Unsiloed AI

Unsiloed AI Documentation Audit

The docs cover a real product with multiple API surfaces (parse v1/v2/v3, extract, classify, split), but parallel versions disagree on auth header, status enums, and defaults — and the agent-facing llms.txt index points at a generic dummy OpenAPI spec.

1. `llms.txt` lists a dummy fixture as one of four "OpenAPI Specs" (critical)

Location: https://docs.unsiloed.ai/llms.txt → https://docs.unsiloed.ai/tooling/tests/fixtures/sample_spec.json

Problem: The ## OpenAPI Specs section in llms.txt advertises four specs to AI agents. One of them, sample_spec, resolves to a publicly-served fixture file whose contents are a generic "title": "Sample API" placeholder with a single POST /sample operation and a name/verbose body — i.e., nothing to do with Unsiloed's parse/extract/classify/split surfaces.

Consequence: An AI agent crawling llms.txt to discover the API will treat this file as one of four authoritative OpenAPI documents and may try to call POST /sample with {name, verbose} against prod.visionapi.unsiloed.ai. At best it wastes an agent step; at worst it pollutes generated client code. It also leaks an internal test-fixtures path (/tooling/tests/fixtures/) into a public index.

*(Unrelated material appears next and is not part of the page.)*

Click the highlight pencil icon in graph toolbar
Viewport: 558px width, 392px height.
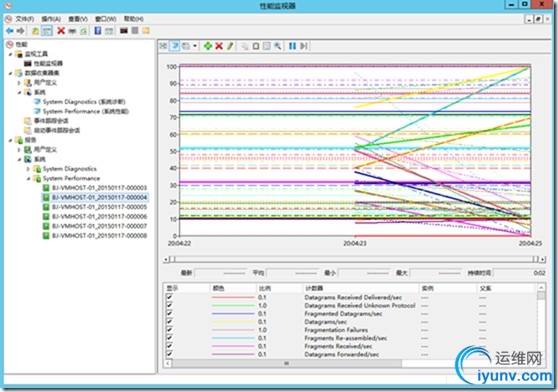pos(230,46)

The fix: Remove the sample_spec line from llms.txt, unpublish the fixture from the docs site (it shouldn't be reachable at docs.unsiloed.ai at all), and leave only openapi, openapi-v1, openapi-v2 as the listed specs. Add a v3 OpenAPI spec entry too.

2. Three parse endpoints use three different auth headers and status vocabularies (critical)

Location: /api-reference/parser/parse-document.md, /api-reference/parser/parse-document-v2.md, /api-reference/parser/parse-document-v3.md, /api-reference/parser/get-parse-job-status.md

Problem: The docs document three parallel parse APIs that disagree on the two most fundamental things in a REST contract:

Auth header: v1/v2 (and the homepage quickstart) require api-key: your-api-key. v3 explicitly requires X-API-Key and states "v3 API keys are issued on request — they are separate from v1/v2 keys."
Status enum: get-parse-job-status.md enumerates Starting, Processing, Succeeded, Failed, Cancelled (PascalCase). v2's note adds AwaitingUpload and Queued to the lifecycle. v3 documents "queued" → "running" → "done" or "failed" (lowercase, different verbs entirely). Classification status uses yet another set: "processing", "completed", "failed". Jobs results uses "COMPLETED" (uppercase).

Consequence: A developer or agent that polls with if result["status"] == "Succeeded" (the exact pattern shown on the homepage) will loop forever against v3, which never emits Succeeded — it emits done. The same agent will get 401/403 if it carries an api-key header to v3 instead of X-API-Key. There's no cross-version compatibility note anywhere.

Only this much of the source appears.